A Christmas miracle marks the end of a tumultuous era

Note to readers: This marks my last post of 2012 — I’ll be on vacation the rest of the year. My AJC colleague Daniel Malloy in Washington, dmalloy@ajc.com, has graciously agreed to take on blogging duties and keep you informed as we stray ever closer to that fiscal cliff. Best holiday wishes to all.

Much has been written about the sudden departure of Chip Rogers for a custom-made job with Georgia Public Broadcasting, four weeks after his re-election to the Legislature and three weeks after he was forced to withdraw his bid for a second term as state Senate majority leader.

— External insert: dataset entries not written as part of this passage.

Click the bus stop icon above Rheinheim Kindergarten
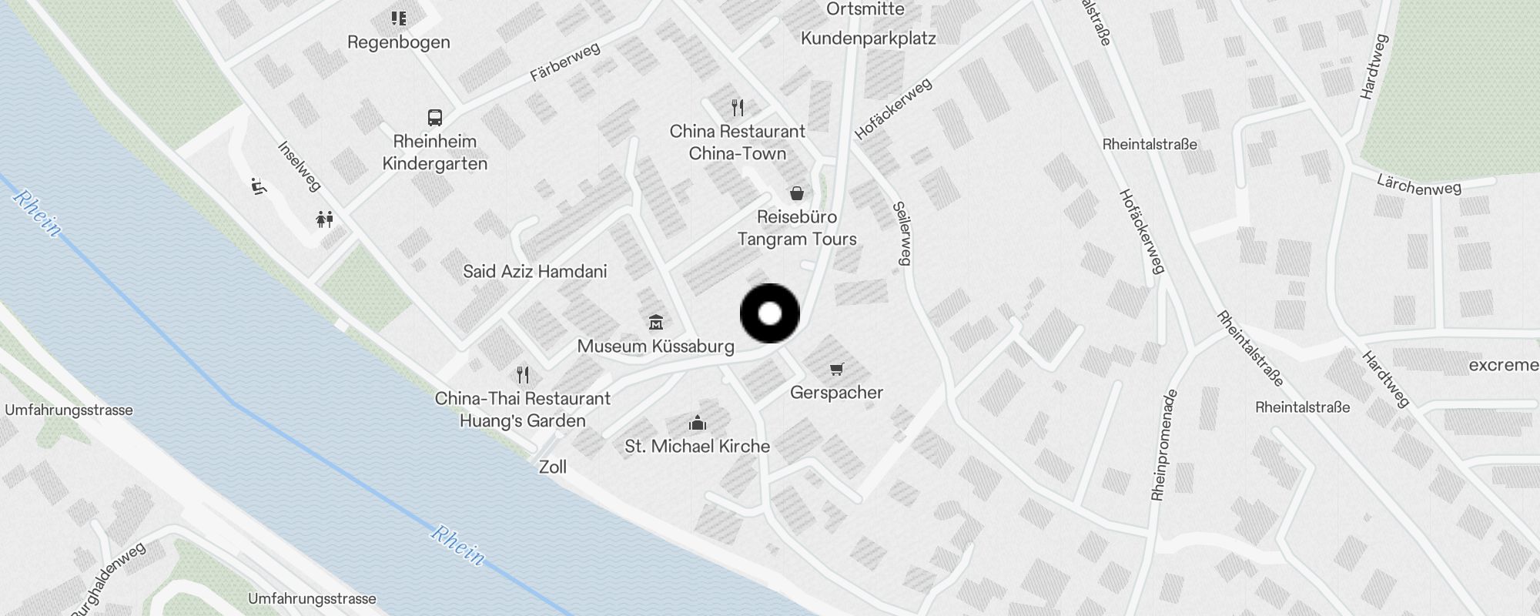The image size is (1540, 616). point(435,118)
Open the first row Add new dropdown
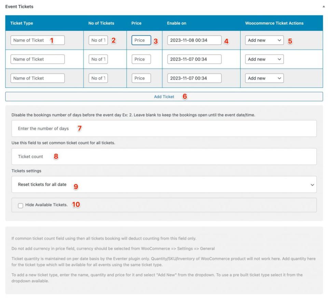 click(264, 40)
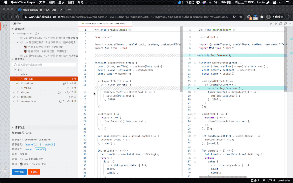Screen dimensions: 293x183
Task: Toggle the viewed checkmark for mod.css
Action: (17, 84)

Senate Majority Leader Chip Rogers, left, cracks a smile as he talks with Sen. Ronnie Chance, R-Tyrone, right, during last session’s debate on the proposed constitutional amendment on charter schools. Chance will replace Rogers as majority leader next year. Jason Getz, jgetz@ajc.com

Senate Majority Leader Chip Rogers, left, cracks a smile as he talks with Sen. Ronnie Chance, R-Tyrone, right, during last session’s debate on the proposed constitutional amendment on charter schools. Chance will replace Rogers as majority leader next year. Jason Getz, jgetz@ajc.com

But too heavy a focus on Rogers detracts from the larger development: The return of Lt. Gov. Casey Cagle as a figure of consequence in the state Capitol and the rise of two new Senate Republican leaders — David Shafer of Duluth and Ronnie Chance of Tyrone — dedicated to ending a two-year battle for control of one half of the General Assembly.

“When I was seeking votes for president pro tem, I told my caucus members that I wanted to end the infighting that has plagued this chamber for the last two years and find a way to work constructively with the lieutenant governor,” said Shafer, a 47-year-old investor and businessman who in January will become the No. 1 ranking senator.

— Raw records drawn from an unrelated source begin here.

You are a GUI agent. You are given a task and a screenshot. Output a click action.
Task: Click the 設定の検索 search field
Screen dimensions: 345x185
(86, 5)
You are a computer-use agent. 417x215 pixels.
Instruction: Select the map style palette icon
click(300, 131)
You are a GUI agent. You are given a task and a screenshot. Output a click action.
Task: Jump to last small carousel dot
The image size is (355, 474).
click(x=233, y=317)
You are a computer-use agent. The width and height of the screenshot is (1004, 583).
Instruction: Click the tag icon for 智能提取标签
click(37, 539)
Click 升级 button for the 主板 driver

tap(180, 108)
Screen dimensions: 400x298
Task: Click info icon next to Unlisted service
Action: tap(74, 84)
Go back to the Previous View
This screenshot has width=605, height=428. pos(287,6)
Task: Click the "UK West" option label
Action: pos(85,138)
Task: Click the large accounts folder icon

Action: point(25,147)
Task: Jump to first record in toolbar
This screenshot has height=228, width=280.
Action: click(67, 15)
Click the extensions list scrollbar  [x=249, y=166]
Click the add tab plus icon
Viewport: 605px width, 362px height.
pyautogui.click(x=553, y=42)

Shafer replaces Tommie Williams of Lyons, who had decided not to seek another term. Chance, who has served as Gov. Nathan Deal’s floor leader, will become majority leader — and replace Rogers.

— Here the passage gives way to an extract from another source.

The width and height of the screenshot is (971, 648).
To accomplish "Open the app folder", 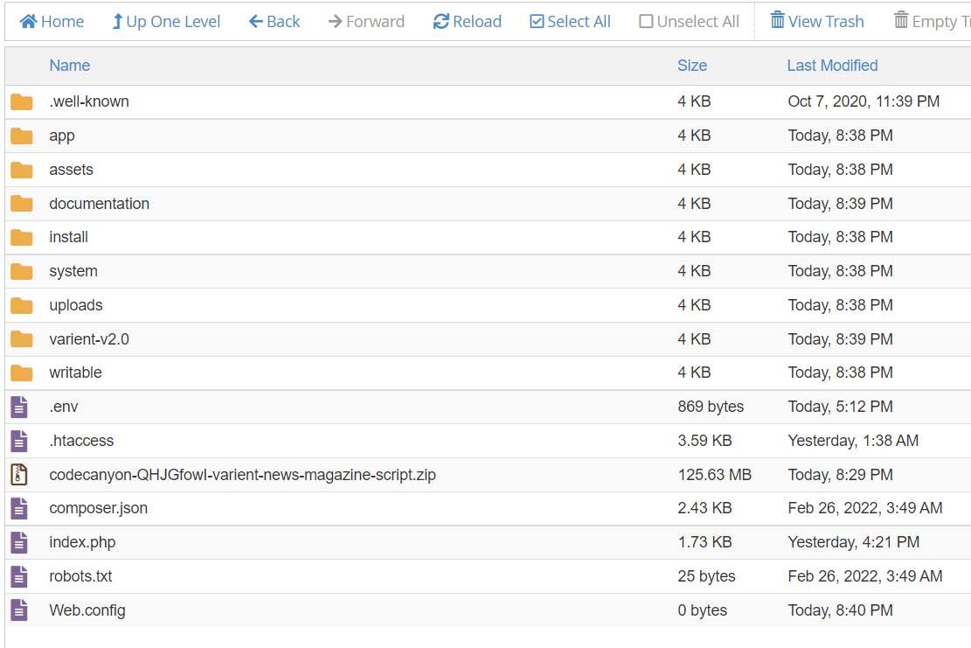I will coord(62,136).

Rogers’ exit and the rise of the Shafer-Chance team are two sides of the same coin.

Both Rogers and the governor would have us believe that his new job at GPB, reporting to President and Executive Director Teya Ryan, was a happy coincidence. Please feel free to accept this if you like. It’s the season for Hallmark-style miracles.

State Sen. David Shafer, R-Duluth, the future president pro tem in the chamber. AJC file

State Sen. David Shafer, R-Duluth, the future president pro tem in the chamber. AJC file

We do not yet know what Rogers will be paid. Whatever his salary, the governor is apparently satisfied that it’s worth the removal of the Woodstock lawmaker from the dysfunctional hothouse that has been the state Senate.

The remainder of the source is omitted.